▸ **Task prompt**
State how many lines of the data below contain the string "card", and respond with that number alone.

* Start Data for this task *

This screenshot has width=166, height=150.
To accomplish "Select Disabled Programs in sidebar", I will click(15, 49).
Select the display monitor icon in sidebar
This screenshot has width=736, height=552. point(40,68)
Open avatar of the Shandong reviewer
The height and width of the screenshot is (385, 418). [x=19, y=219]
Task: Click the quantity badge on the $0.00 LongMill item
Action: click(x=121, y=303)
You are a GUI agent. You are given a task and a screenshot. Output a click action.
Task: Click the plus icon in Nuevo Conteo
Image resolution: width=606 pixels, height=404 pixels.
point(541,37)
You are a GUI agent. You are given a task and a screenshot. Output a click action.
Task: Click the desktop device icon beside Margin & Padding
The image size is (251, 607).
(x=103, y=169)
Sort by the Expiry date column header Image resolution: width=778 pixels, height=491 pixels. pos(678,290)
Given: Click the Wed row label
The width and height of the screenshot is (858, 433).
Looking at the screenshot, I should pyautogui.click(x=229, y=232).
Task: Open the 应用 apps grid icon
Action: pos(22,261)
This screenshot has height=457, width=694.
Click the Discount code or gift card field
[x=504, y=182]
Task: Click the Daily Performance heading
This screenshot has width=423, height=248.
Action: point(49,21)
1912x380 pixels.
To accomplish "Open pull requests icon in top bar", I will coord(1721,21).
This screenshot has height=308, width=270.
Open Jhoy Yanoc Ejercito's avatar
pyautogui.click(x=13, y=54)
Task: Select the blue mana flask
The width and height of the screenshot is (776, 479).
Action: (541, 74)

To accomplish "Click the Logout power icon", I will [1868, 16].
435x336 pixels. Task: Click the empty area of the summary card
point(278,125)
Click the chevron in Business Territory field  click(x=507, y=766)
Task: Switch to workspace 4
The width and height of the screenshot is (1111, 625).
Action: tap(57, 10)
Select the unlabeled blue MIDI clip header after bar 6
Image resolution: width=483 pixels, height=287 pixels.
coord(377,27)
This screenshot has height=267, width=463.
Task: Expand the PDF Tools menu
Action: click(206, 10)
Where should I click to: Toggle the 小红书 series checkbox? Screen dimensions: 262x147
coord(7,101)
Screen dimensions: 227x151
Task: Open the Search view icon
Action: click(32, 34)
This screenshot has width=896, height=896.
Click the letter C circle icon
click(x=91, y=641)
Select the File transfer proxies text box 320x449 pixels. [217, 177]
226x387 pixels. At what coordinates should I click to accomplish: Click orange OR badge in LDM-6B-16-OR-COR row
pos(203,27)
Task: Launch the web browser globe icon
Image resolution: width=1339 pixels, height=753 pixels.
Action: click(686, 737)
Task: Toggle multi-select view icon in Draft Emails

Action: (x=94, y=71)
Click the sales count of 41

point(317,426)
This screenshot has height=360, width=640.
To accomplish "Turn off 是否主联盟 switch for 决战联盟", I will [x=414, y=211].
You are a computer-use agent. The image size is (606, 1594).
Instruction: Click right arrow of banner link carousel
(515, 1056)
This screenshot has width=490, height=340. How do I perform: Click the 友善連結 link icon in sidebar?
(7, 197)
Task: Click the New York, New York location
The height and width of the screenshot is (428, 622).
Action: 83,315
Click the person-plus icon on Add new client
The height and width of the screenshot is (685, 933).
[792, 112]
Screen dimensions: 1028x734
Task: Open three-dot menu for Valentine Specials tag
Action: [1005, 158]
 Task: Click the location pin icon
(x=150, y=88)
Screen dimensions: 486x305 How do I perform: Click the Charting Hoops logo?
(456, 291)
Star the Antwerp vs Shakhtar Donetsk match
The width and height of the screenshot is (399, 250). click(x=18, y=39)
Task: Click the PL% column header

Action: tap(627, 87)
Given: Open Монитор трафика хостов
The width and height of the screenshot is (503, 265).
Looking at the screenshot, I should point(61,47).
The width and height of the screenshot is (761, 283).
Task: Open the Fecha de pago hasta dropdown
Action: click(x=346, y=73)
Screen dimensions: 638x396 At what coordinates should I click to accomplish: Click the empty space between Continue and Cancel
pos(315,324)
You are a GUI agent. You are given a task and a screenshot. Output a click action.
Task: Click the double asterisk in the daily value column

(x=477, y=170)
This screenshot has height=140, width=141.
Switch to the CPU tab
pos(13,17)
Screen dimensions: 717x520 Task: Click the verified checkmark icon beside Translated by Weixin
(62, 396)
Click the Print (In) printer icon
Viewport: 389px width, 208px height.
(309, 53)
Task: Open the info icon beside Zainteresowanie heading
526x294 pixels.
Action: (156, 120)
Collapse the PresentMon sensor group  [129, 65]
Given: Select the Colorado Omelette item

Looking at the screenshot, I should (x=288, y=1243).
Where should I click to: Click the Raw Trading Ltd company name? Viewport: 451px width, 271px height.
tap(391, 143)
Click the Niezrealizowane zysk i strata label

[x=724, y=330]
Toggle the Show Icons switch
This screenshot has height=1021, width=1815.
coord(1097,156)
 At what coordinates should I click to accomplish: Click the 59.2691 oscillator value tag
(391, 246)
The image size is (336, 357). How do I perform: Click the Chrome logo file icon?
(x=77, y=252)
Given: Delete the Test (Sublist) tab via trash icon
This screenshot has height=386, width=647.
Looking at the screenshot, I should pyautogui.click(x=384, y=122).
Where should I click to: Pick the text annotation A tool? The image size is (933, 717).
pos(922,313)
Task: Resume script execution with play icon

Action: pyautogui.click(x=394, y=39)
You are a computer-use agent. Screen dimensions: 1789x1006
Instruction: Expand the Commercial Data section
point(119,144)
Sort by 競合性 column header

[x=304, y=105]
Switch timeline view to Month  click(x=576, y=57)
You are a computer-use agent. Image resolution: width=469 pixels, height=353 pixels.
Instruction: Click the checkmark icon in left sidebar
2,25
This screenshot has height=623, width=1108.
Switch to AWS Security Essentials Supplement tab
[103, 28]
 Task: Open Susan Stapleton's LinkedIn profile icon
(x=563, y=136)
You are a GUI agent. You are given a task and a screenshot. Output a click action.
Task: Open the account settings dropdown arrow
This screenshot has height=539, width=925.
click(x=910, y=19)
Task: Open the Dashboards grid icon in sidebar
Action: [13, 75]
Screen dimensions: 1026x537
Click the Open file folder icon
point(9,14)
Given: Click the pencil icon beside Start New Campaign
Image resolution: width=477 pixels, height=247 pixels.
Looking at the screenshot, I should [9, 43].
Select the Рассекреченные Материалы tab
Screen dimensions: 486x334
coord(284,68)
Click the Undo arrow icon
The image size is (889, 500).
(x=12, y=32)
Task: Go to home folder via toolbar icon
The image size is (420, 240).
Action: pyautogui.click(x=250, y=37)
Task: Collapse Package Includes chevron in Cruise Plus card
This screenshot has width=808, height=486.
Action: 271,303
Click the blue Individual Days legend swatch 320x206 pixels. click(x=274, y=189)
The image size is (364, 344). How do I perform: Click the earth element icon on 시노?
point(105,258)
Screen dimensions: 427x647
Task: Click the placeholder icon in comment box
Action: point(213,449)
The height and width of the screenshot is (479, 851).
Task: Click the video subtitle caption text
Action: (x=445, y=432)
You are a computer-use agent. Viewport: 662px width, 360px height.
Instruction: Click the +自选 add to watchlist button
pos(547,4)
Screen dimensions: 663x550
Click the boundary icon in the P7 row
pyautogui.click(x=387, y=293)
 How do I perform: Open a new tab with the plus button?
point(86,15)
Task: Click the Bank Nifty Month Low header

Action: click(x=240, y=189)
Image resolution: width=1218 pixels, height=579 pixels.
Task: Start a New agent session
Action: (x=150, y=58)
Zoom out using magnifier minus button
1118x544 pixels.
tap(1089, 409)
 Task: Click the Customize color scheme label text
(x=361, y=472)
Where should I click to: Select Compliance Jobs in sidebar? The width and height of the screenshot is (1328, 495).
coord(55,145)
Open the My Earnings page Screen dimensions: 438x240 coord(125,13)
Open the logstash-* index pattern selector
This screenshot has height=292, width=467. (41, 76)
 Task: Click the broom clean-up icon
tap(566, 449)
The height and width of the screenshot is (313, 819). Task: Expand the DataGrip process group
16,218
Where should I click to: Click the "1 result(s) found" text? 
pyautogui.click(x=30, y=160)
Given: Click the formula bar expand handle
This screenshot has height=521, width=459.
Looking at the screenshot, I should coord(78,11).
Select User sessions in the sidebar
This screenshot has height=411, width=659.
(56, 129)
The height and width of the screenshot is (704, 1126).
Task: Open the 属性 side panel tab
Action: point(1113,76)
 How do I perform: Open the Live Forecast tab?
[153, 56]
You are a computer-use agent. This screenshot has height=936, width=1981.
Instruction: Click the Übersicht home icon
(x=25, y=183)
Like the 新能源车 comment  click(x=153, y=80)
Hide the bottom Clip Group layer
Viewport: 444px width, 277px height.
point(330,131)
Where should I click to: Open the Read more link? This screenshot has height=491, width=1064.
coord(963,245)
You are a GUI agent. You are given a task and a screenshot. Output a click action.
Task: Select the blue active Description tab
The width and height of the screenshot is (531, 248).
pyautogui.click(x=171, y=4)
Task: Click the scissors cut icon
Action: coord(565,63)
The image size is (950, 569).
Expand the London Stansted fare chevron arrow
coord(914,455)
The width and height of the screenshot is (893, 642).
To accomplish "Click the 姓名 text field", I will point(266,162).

* End Data for this task *

▸ **Response to this task**
3